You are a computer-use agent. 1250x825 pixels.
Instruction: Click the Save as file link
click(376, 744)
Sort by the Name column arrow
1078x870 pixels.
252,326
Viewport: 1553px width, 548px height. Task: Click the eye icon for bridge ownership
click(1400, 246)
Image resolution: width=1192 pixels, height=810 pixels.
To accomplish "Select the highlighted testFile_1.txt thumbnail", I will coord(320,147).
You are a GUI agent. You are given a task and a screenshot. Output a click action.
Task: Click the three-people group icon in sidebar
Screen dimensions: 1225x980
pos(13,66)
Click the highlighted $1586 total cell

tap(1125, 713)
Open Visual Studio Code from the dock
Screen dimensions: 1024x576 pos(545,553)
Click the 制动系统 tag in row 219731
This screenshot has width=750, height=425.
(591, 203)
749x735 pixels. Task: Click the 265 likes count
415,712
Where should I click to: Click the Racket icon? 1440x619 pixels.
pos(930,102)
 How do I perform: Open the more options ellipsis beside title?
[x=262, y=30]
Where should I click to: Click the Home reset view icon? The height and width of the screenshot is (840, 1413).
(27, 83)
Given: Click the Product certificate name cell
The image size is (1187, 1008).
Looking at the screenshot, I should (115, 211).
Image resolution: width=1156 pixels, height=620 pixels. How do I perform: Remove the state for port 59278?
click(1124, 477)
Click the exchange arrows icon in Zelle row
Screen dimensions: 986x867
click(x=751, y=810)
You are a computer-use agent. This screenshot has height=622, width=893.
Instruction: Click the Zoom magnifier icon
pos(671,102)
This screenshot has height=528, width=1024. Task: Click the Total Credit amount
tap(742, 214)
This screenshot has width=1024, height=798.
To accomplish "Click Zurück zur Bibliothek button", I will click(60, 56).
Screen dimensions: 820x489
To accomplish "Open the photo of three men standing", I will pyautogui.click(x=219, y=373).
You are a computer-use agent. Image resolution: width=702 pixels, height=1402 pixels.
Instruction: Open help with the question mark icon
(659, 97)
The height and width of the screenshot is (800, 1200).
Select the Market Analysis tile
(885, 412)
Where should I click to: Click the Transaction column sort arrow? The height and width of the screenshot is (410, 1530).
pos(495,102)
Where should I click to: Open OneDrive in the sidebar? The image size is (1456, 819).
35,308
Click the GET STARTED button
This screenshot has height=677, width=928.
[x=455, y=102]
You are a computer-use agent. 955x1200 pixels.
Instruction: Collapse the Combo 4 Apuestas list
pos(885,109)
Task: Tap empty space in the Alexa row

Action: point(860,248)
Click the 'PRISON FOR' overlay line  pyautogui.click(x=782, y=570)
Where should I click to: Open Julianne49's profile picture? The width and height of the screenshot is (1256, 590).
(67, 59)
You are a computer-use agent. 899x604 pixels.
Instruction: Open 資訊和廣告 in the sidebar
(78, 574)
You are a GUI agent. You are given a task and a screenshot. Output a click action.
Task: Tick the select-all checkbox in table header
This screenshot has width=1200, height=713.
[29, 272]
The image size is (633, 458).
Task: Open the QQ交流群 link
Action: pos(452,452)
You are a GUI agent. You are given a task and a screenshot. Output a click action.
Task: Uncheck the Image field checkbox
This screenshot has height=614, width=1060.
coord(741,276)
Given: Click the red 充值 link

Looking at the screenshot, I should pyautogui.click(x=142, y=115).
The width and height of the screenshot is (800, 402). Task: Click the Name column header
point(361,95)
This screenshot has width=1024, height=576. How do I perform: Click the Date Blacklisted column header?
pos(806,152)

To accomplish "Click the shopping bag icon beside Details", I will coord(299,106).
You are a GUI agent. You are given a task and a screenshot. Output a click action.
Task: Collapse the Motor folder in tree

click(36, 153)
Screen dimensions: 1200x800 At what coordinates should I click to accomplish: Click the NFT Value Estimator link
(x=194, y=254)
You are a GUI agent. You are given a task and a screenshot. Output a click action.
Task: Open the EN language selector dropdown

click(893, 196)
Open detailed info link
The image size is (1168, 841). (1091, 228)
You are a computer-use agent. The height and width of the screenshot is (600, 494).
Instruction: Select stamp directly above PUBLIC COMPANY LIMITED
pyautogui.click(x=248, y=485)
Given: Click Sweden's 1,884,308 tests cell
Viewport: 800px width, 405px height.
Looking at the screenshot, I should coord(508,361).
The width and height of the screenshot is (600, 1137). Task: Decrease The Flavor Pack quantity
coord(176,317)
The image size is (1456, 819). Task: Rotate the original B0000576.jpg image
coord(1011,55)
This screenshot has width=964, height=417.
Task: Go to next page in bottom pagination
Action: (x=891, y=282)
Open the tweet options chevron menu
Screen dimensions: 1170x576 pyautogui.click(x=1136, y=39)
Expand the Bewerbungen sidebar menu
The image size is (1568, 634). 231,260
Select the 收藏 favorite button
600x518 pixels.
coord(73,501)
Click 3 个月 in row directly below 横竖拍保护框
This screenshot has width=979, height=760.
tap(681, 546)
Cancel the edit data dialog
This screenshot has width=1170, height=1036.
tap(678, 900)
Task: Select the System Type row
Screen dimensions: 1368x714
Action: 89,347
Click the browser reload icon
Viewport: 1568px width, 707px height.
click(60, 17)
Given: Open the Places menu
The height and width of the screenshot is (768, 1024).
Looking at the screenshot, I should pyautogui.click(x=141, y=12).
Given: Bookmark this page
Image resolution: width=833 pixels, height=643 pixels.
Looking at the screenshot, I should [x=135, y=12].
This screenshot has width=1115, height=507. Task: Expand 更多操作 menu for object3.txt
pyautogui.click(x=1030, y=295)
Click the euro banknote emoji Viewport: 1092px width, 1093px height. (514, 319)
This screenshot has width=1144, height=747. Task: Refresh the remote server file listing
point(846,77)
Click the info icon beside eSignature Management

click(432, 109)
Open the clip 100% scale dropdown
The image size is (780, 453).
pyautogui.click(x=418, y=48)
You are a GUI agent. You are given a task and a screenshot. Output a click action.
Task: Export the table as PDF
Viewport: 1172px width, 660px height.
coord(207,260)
• • • •
Task statement: Please return the records above exactly as they are written.

Output below:
You are a computer-use agent. 1250x825 pixels.
Instruction: Click the Save as file link
click(376, 744)
Sort by the Name column arrow
1078x870 pixels.
252,326
Viewport: 1553px width, 548px height. Task: Click the eye icon for bridge ownership
click(1400, 246)
Image resolution: width=1192 pixels, height=810 pixels.
To accomplish "Select the highlighted testFile_1.txt thumbnail", I will coord(320,147).
You are a GUI agent. You are given a task and a screenshot. Output a click action.
Task: Click the three-people group icon in sidebar
Screen dimensions: 1225x980
pos(13,66)
Click the highlighted $1586 total cell

tap(1125, 713)
Open Visual Studio Code from the dock
Screen dimensions: 1024x576 pos(545,553)
Click the 制动系统 tag in row 219731
This screenshot has width=750, height=425.
(591, 203)
749x735 pixels. Task: Click the 265 likes count
415,712
Where should I click to: Click the Racket icon? 1440x619 pixels.
pos(930,102)
 How do I perform: Open the more options ellipsis beside title?
[x=262, y=30]
Where should I click to: Click the Home reset view icon? The height and width of the screenshot is (840, 1413).
(27, 83)
Given: Click the Product certificate name cell
The image size is (1187, 1008).
Looking at the screenshot, I should (115, 211).
Image resolution: width=1156 pixels, height=620 pixels. How do I perform: Remove the state for port 59278?
click(1124, 477)
Click the exchange arrows icon in Zelle row
Screen dimensions: 986x867
click(x=751, y=810)
You are a computer-use agent. This screenshot has height=622, width=893.
Instruction: Click the Zoom magnifier icon
pos(671,102)
This screenshot has height=528, width=1024. Task: Click the Total Credit amount
tap(742, 214)
This screenshot has width=1024, height=798.
To accomplish "Click Zurück zur Bibliothek button", I will click(60, 56).
Screen dimensions: 820x489
To accomplish "Open the photo of three men standing", I will pyautogui.click(x=219, y=373).
You are a computer-use agent. Image resolution: width=702 pixels, height=1402 pixels.
Instruction: Open help with the question mark icon
(659, 97)
The height and width of the screenshot is (800, 1200).
Select the Market Analysis tile
(885, 412)
Where should I click to: Click the Transaction column sort arrow? The height and width of the screenshot is (410, 1530).
pos(495,102)
Where should I click to: Open OneDrive in the sidebar? The image size is (1456, 819).
35,308
Click the GET STARTED button
This screenshot has height=677, width=928.
[x=455, y=102]
You are a computer-use agent. 955x1200 pixels.
Instruction: Collapse the Combo 4 Apuestas list
pos(885,109)
Task: Tap empty space in the Alexa row

Action: point(860,248)
Click the 'PRISON FOR' overlay line  pyautogui.click(x=782, y=570)
Where should I click to: Open Julianne49's profile picture? The width and height of the screenshot is (1256, 590).
(67, 59)
You are a computer-use agent. 899x604 pixels.
Instruction: Open 資訊和廣告 in the sidebar
(78, 574)
You are a GUI agent. You are given a task and a screenshot. Output a click action.
Task: Tick the select-all checkbox in table header
This screenshot has width=1200, height=713.
[29, 272]
The image size is (633, 458).
Task: Open the QQ交流群 link
Action: pos(452,452)
You are a GUI agent. You are given a task and a screenshot. Output a click action.
Task: Uncheck the Image field checkbox
This screenshot has height=614, width=1060.
coord(741,276)
Given: Click the red 充值 link

Looking at the screenshot, I should pyautogui.click(x=142, y=115).
The width and height of the screenshot is (800, 402). Task: Click the Name column header
point(361,95)
This screenshot has width=1024, height=576. How do I perform: Click the Date Blacklisted column header?
pos(806,152)

To accomplish "Click the shopping bag icon beside Details", I will coord(299,106).
You are a GUI agent. You are given a task and a screenshot. Output a click action.
Task: Collapse the Motor folder in tree

click(36, 153)
Screen dimensions: 1200x800 At what coordinates should I click to accomplish: Click the NFT Value Estimator link
(x=194, y=254)
You are a GUI agent. You are given a task and a screenshot. Output a click action.
Task: Open the EN language selector dropdown

click(893, 196)
Open detailed info link
The image size is (1168, 841). (1091, 228)
You are a computer-use agent. The height and width of the screenshot is (600, 494).
Instruction: Select stamp directly above PUBLIC COMPANY LIMITED
pyautogui.click(x=248, y=485)
Given: Click Sweden's 1,884,308 tests cell
Viewport: 800px width, 405px height.
Looking at the screenshot, I should coord(508,361).
The width and height of the screenshot is (600, 1137). Task: Decrease The Flavor Pack quantity
coord(176,317)
The image size is (1456, 819). Task: Rotate the original B0000576.jpg image
coord(1011,55)
This screenshot has width=964, height=417.
Task: Go to next page in bottom pagination
Action: (x=891, y=282)
Open the tweet options chevron menu
Screen dimensions: 1170x576 pyautogui.click(x=1136, y=39)
Expand the Bewerbungen sidebar menu
The image size is (1568, 634). 231,260
Select the 收藏 favorite button
600x518 pixels.
coord(73,501)
Click 3 个月 in row directly below 横竖拍保护框
This screenshot has width=979, height=760.
tap(681, 546)
Cancel the edit data dialog
This screenshot has width=1170, height=1036.
tap(678, 900)
Task: Select the System Type row
Screen dimensions: 1368x714
Action: 89,347
Click the browser reload icon
Viewport: 1568px width, 707px height.
click(60, 17)
Given: Open the Places menu
The height and width of the screenshot is (768, 1024).
Looking at the screenshot, I should pyautogui.click(x=141, y=12).
Given: Bookmark this page
Image resolution: width=833 pixels, height=643 pixels.
Looking at the screenshot, I should [x=135, y=12].
This screenshot has width=1115, height=507. Task: Expand 更多操作 menu for object3.txt
pyautogui.click(x=1030, y=295)
Click the euro banknote emoji Viewport: 1092px width, 1093px height. (514, 319)
This screenshot has width=1144, height=747. Task: Refresh the remote server file listing
point(846,77)
Click the info icon beside eSignature Management

click(432, 109)
Open the clip 100% scale dropdown
The image size is (780, 453).
pyautogui.click(x=418, y=48)
You are a GUI agent. You are given a task and a screenshot. Output a click action.
Task: Export the table as PDF
Viewport: 1172px width, 660px height.
coord(207,260)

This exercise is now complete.